··· TEKST DO CZYTANIA
Skocz do zawartości

Wtryski


Gość Grzechu

Rekomendowane odpowiedzi

A jeszcze wracając do tego rozwiązania nadciśnieniowego o którym kolega wesol napisał (tzn wężyk... to osobiście uważam że jest tak: może to rozwiązanie nie było za dokładne, ale wszyscy wiemy jedno że im prostsze rozwiązanie tym lepsze i bardziej niezawodne a praktyka pokazuje że im starsze tym trwalsze.

A tak na marginesie, nie jeden z użytkowników nowoczesnego diesla z nostalgią wraca do silników wolnossących z lat 90-tych ubiegłego już stulecia, a gdy obok niego na drodze przejeżdża taki kilkunastoletni diselek myśli sobie: ale mu dobrze, niema cr czy pompowtrysków, koła dwumasowego, zmyślnej turbiny wykręconej na maxa a o filtrze cząstek spędzającym sen z powiek niejednemu nie wspominając. I kto tu jest górą?, okazuje się że te 10-20 letnie silniki, te nowe może i rwą do przodu jak głupie, palą nie mniej niż te stare ale naprawy ich kosztują... majątek, nie oszukujmy się kto ma diesla tak jeszcze do 2000 roku to mniej więcej śpi w miarę spokojnie, zresztą użytkownicy wiedzą jak to jest.

 

Odnośnik do komentarza
Udostępnij na innych stronach

Rqacja jesli chodzi o te nowe silniki. Caly czas powtarzam ze swapowac na tdi ( jeszcze te na pompie VP) i zapinac ile wlezie. Tam jest wszystko prawie niesmiertelne-zadna elektronika nie pada, a to ze turbo kleknie za 10 latach i 300 tys km to chyba normalne. zreszta kosztuje w uzywce 400 zl. pompa vp tez dostepna za 300-500 zl. Mozna sie pokusic o tdi na PD i tez nie najgorzej bedzie. Jedyny minus starych silnikow to niska norma euro- unas jeszcze nikt o tym nie mowi ale jak wejdzie ze nie bedzie mozna sie poruszac w miastach alo zarejestrowac to dopiero bedziemy zmuszeni do tych nowych silnikow.
······
··· WYCINEK DANYCH
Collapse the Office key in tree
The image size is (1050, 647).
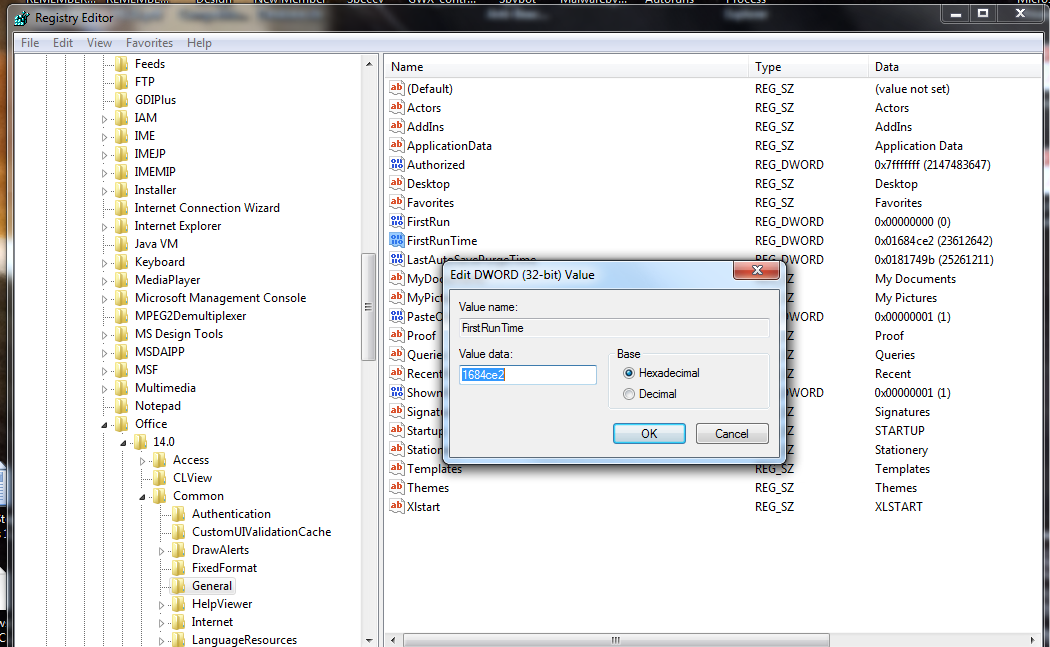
······
**ZADANIE 1:** Ile kosztuje używane turbo według tekstu o silnikach diesla?
**ZADANIE 2:** Zaktualizuj fragment tekstu o silnikach diesla, zaczynając od słów "Odnośnik do komentarza" i kończąc na słowach "tych nowych silnikow.". Wstaw w nim "niezniszczalne" w miejsce "niesmiertelne".

**ROZWIĄZANIE ZADANIA 1:** Używane turbo kosztuje 400 zł.

**ROZWIĄZANIE ZADANIA 2:**
Odnośnik do komentarza
Udostępnij na innych stronach

Rqacja jesli chodzi o te nowe silniki. Caly czas powtarzam ze swapowac na tdi ( jeszcze te na pompie VP) i zapinac ile wlezie. Tam jest wszystko prawie niezniszczalne-zadna elektronika nie pada, a to ze turbo kleknie za 10 latach i 300 tys km to chyba normalne. zreszta kosztuje w uzywce 400 zl. pompa vp tez dostepna za 300-500 zl. Mozna sie pokusic o tdi na PD i tez nie najgorzej bedzie. Jedyny minus starych silnikow to niska norma euro- unas jeszcze nikt o tym nie mowi ale jak wejdzie ze nie bedzie mozna sie poruszac w miastach alo zarejestrowac to dopiero bedziemy zmuszeni do tych nowych silnikow.